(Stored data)
____________________
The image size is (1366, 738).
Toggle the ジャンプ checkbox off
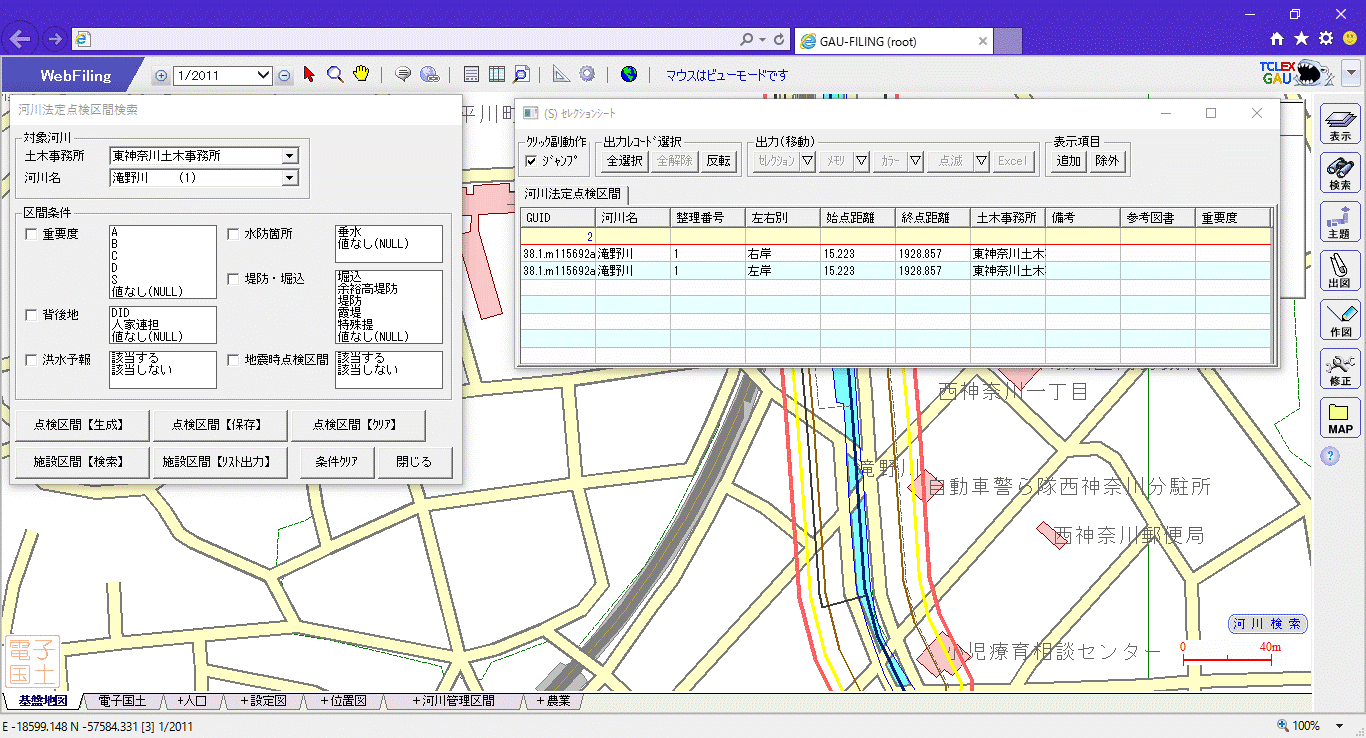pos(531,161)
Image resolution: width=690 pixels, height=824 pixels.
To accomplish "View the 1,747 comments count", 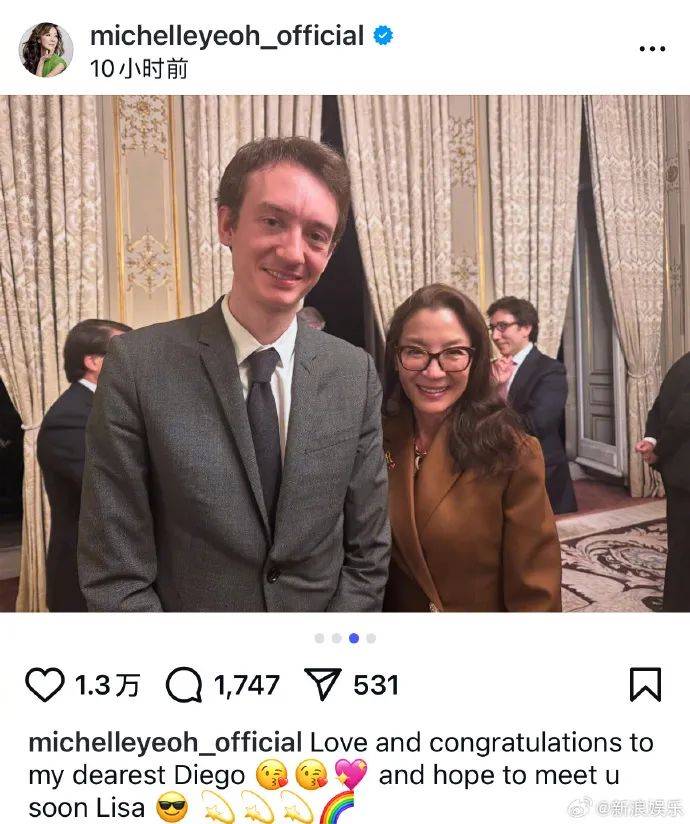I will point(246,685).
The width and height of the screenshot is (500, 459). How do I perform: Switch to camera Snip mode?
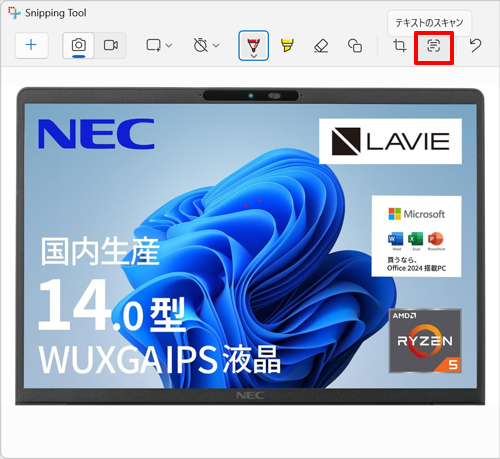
____________________
### Requirement
Among the lines above, which contain the word "height"? Copy every one.

### Task answer
Image resolution: width=690 pixels, height=824 pixels.
The width and height of the screenshot is (500, 459). How do I perform: Switch to camera Snip mode?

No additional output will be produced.